Personal Technology

∙ 3 min read

I want you to watch about a minute of the video below. Pay close attention to the opening bit as Jony Ive tells the story of the Apple Watch’s design.

Pretty great, right? Ive’s crisp British accent, Apple’s trademark cinematography. The folks in Cupertino certainly know how to draw you in. (No shame if you want to watch more.) Did you notice it though?

Nestled amongst words and phrases, like “individuality,” “intimate,” and “connects with the wearer,” was the word: “personal.” Ive (and Tim Cook) attach it to the watch a lot throughout the rest of the presentation. Maybe this is all just pedantic, handwavy marketing speak, but I believe it.

I have never owned an Apple Watch so I can’t attest to how personal it may be, however, this (below) was a truly personal device. One you may never have seen before nor remembered if you did. It’s an alarm clock.

sense

How many people love their alarm clocks? Alarms are usually really, really annoying. Nothing is more impersonal than being jolted awake a little too early by the default iPhone ringer (or any sound for that matter). I loved this little guy though.

Sense was such a pleasant experience from the day I got it. It showed up in clean, Apple-esque packaging. The hardware (base station and “sleep pill”) and software (iOS app) were seamlessly integrated. Set up was a breeze. Its gentle lights and sounds woke me up rather effectively. I was learning more about my sleep and bedroom conditions (it had temperature, light, etc. sensors) than ever before.

It was a dear part of my life for a couple years.
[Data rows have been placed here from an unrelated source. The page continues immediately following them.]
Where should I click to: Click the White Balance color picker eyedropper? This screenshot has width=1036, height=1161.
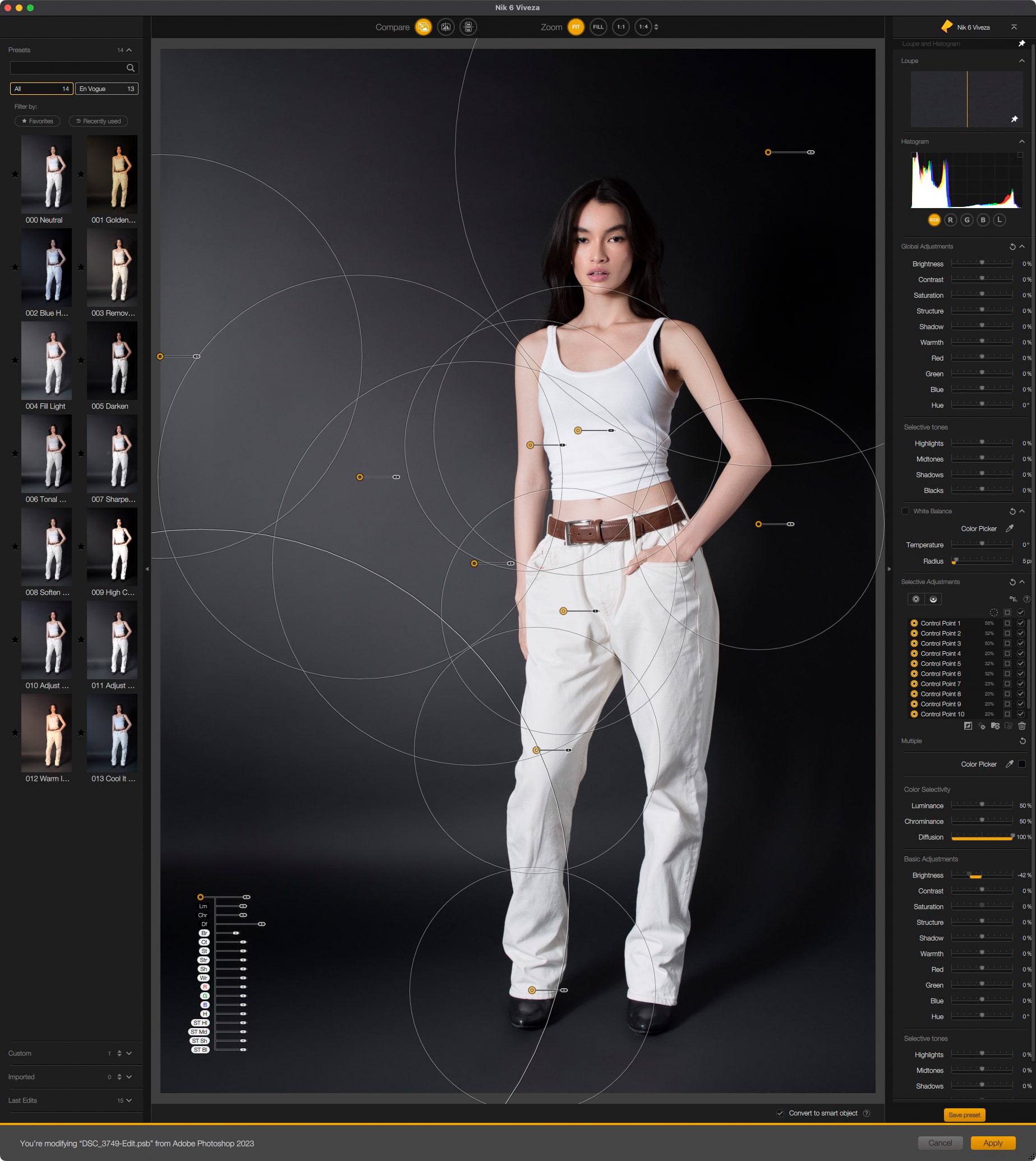1009,528
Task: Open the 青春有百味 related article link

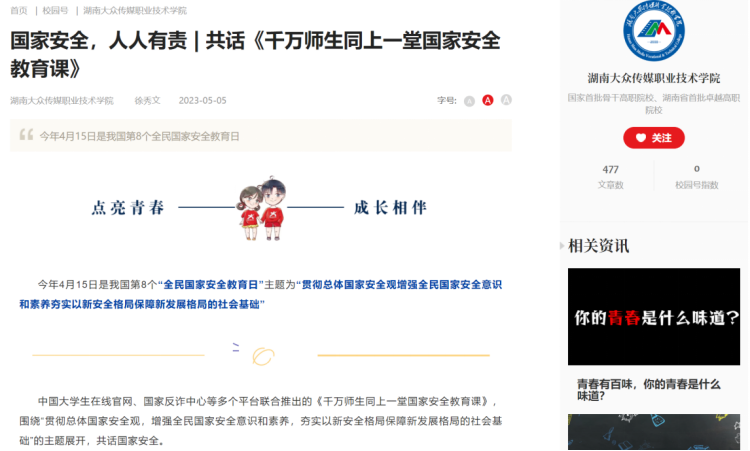Action: [x=649, y=389]
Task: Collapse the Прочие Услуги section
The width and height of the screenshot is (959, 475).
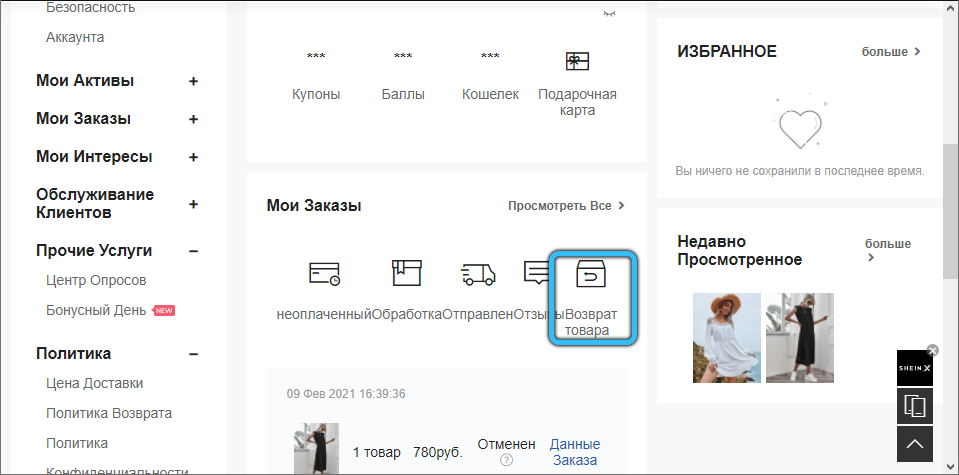Action: click(x=193, y=251)
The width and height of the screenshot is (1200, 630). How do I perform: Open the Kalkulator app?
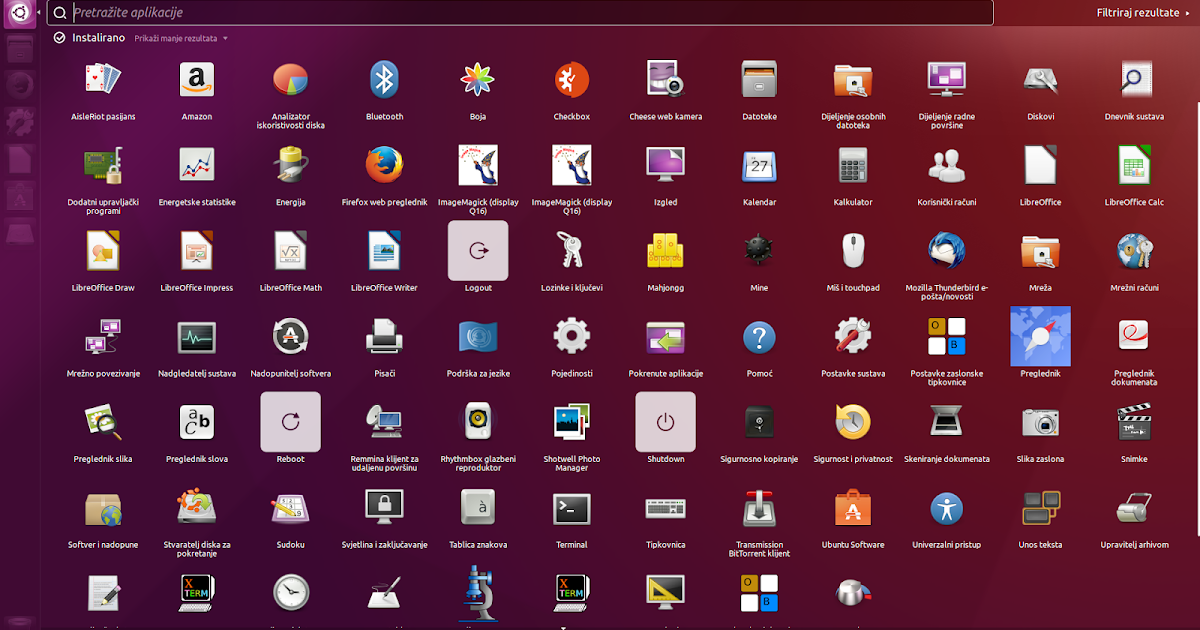click(x=852, y=165)
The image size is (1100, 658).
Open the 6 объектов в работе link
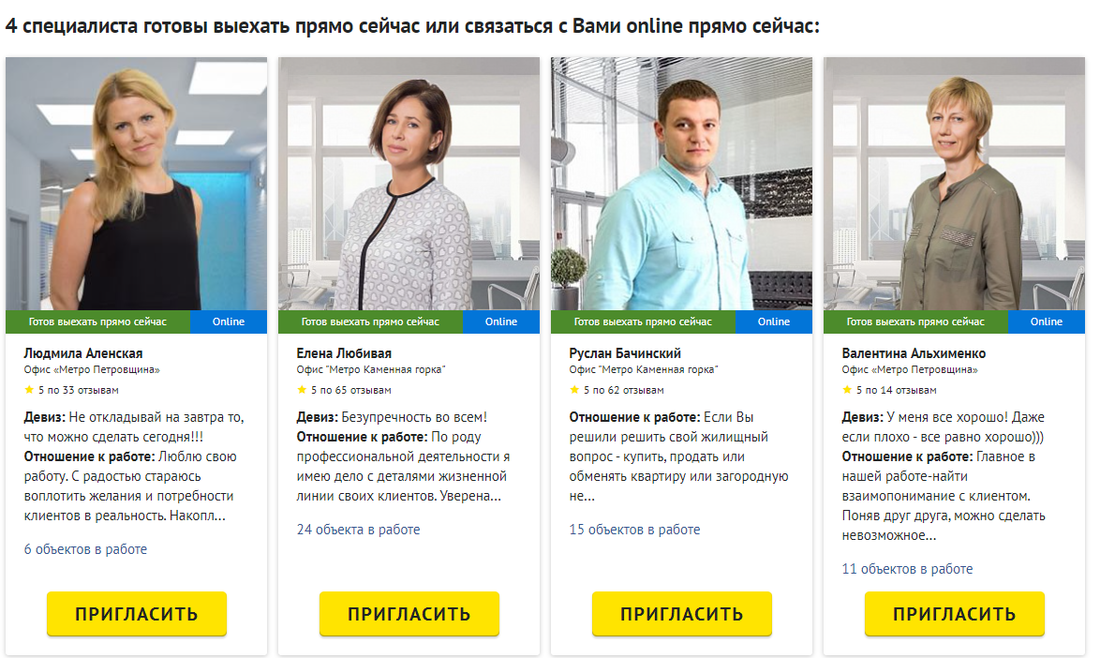click(86, 549)
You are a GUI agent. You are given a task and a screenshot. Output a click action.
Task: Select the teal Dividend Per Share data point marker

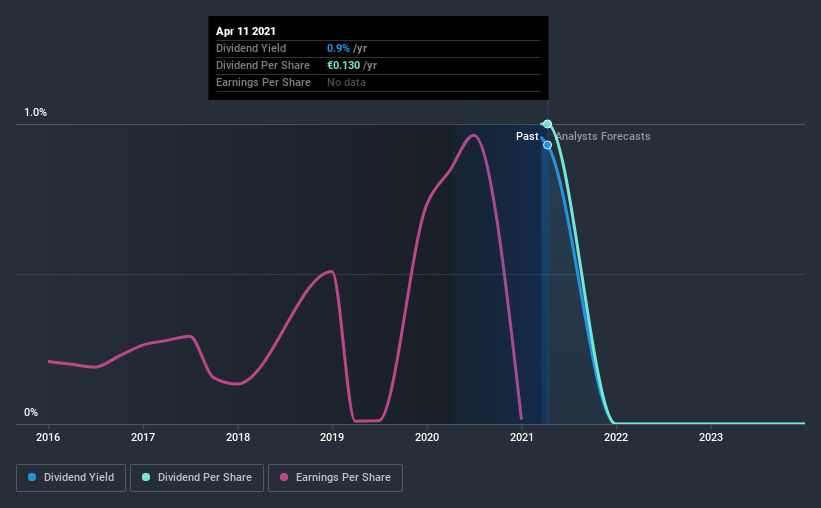[x=547, y=124]
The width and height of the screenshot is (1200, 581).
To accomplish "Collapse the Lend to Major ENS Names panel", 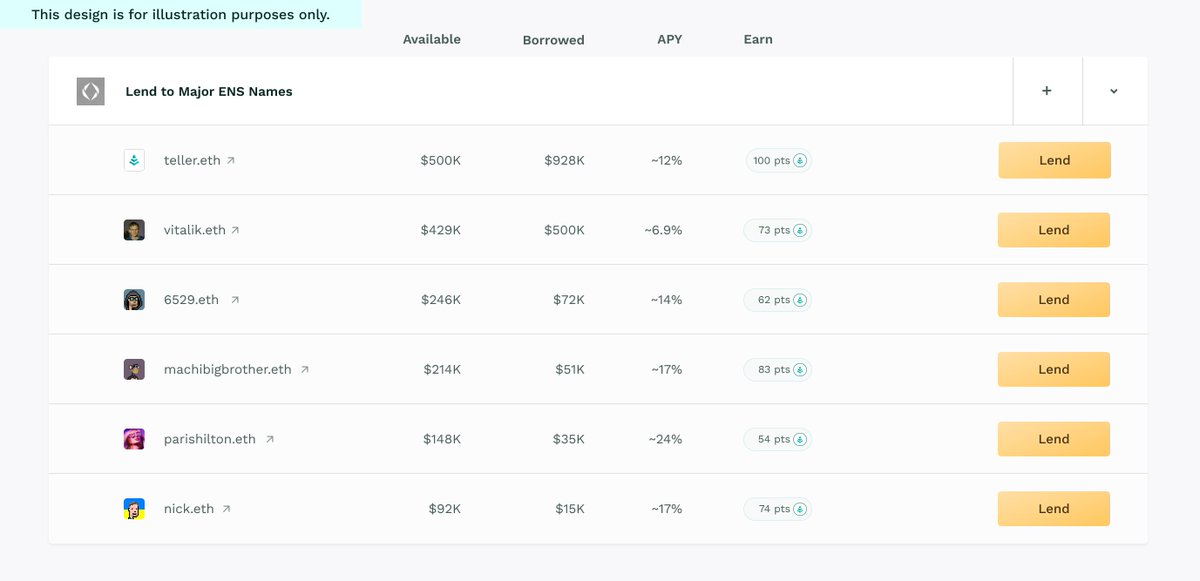I will [x=1114, y=91].
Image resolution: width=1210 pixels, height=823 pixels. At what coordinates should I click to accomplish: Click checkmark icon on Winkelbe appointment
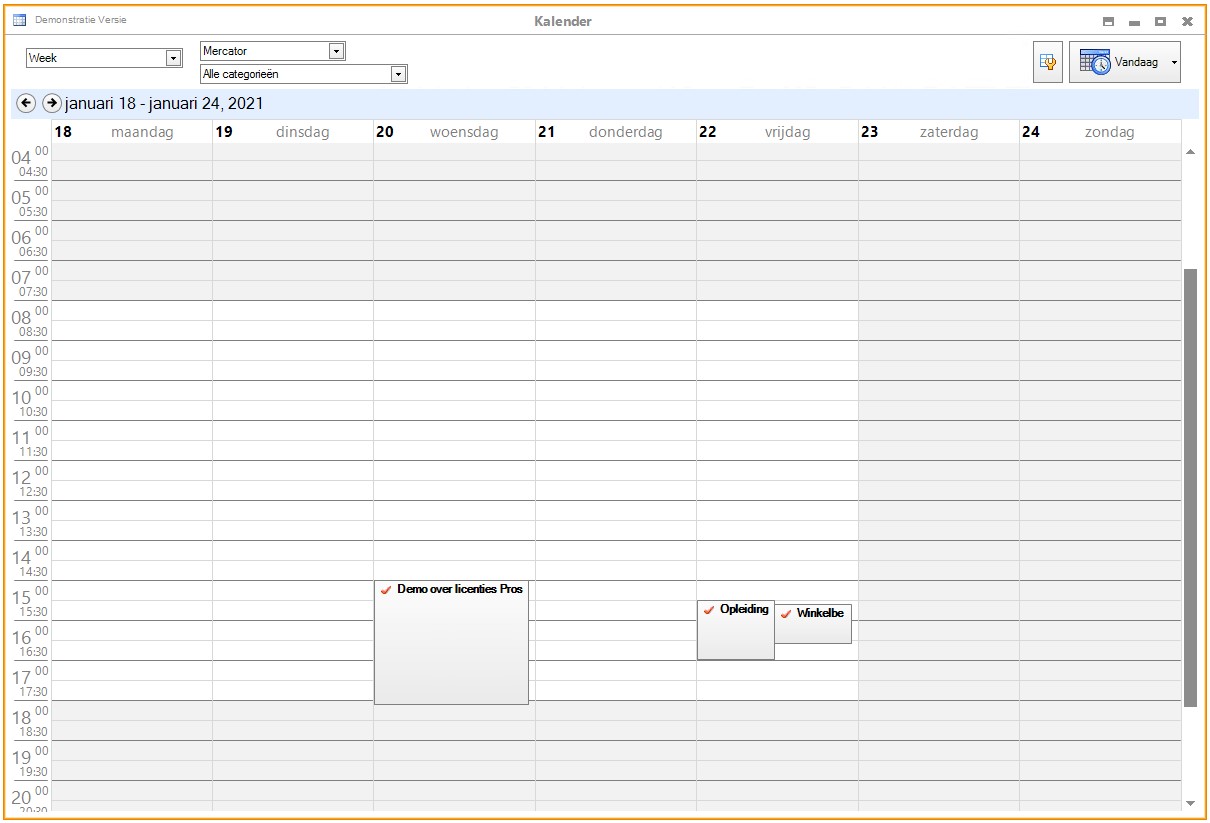coord(786,614)
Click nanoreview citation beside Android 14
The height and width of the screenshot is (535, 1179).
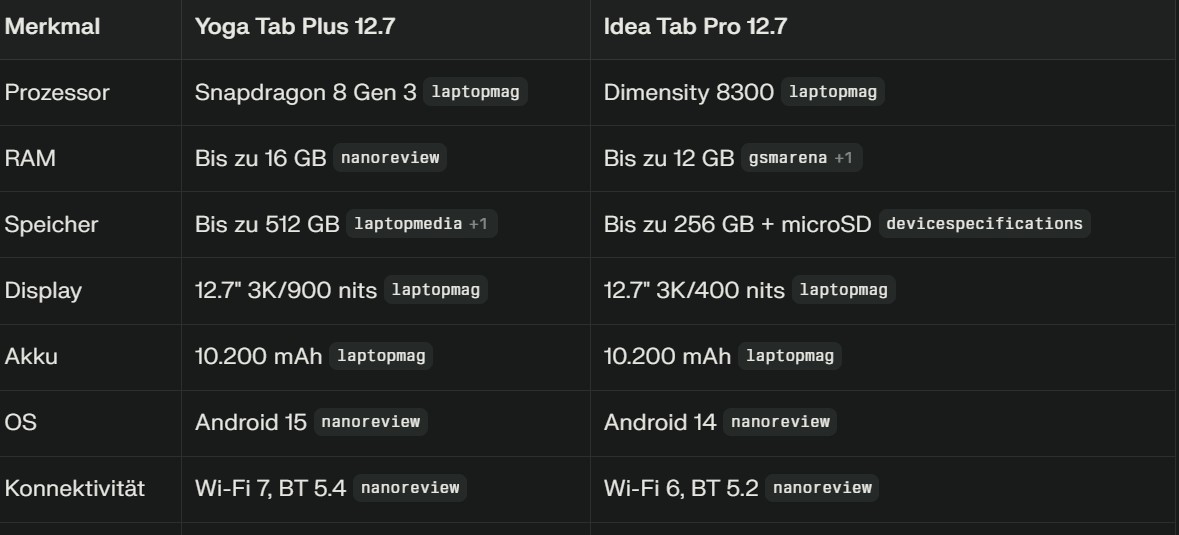(780, 422)
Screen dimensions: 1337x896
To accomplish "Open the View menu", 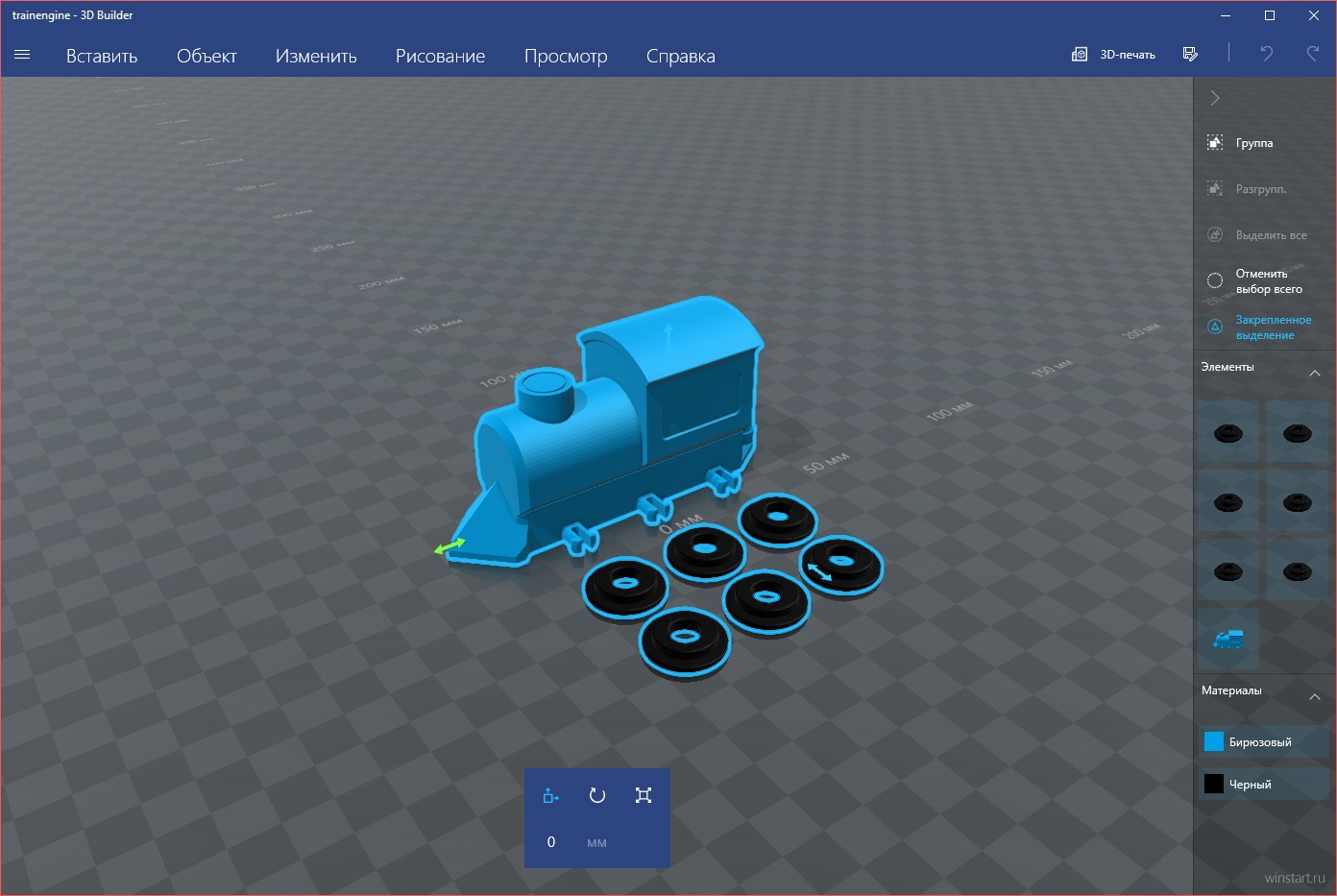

Great things don’t always last forever though. When I heard Hello, was saying Goodbye in June, I didn’t sleep particulary well that night. It was so unclear what was going to happen. Would my trusty alarm stop working one night, leaving me stranded the next morning? Thankfully this didn’t happen, but it didn’t get any easier.

Finally, a few weeks ago—it was a Thursday night—I opened up Sense.app to tweak my alarm. And it wasn’t connecting to their servers. This was not a good sign. Sense had been in and out for the last month or so, but never like this.

Like a handfull of others, I took to Twitter. To see what other Sense owners were saying, to vent my frustrations, to feel a bit better about its demise.

RIP @hello sense 😭

— Tom Meagher 😬 (@tomfme) January 26, 2018

think the servers were finally shut off. really wish there was a standalone mode @jamesproud pic.twitter.com/cGk5dVVv6Q

— Tom Meagher 😬 (@tomfme) January 26, 2018

I started thinking about what you do with technology when it no longer works?

this little guy has been a dear part of my life for a the last couple years. one of the best tech products i’ve ever owned pic.twitter.com/TVyjuUZqrn

— Tom Meagher 😬 (@tomfme) January 26, 2018

The next morning, I had an unexpected note sitting in my inbox.

thanks, james

At this point, I figured everyone at Hello (makers of Sense) had moved on to their next things. It was touching that James, the founder of Hello, reached out. Sense clearly meant a lot to him.

And I don’t think Sense could have been built by anyone else. Anyone else, other than James and the team he assembled. Sense was an extremely personal product for me and many others. Built by an extremely personal team that fought to the end.

goodbye, @hello pic.twitter.com/jcRmTB9Grs

— Tom Meagher 😬 (@tomfme) January 26, 2018

Thank you James. Thank you Sense for teaching me about the very best of technology.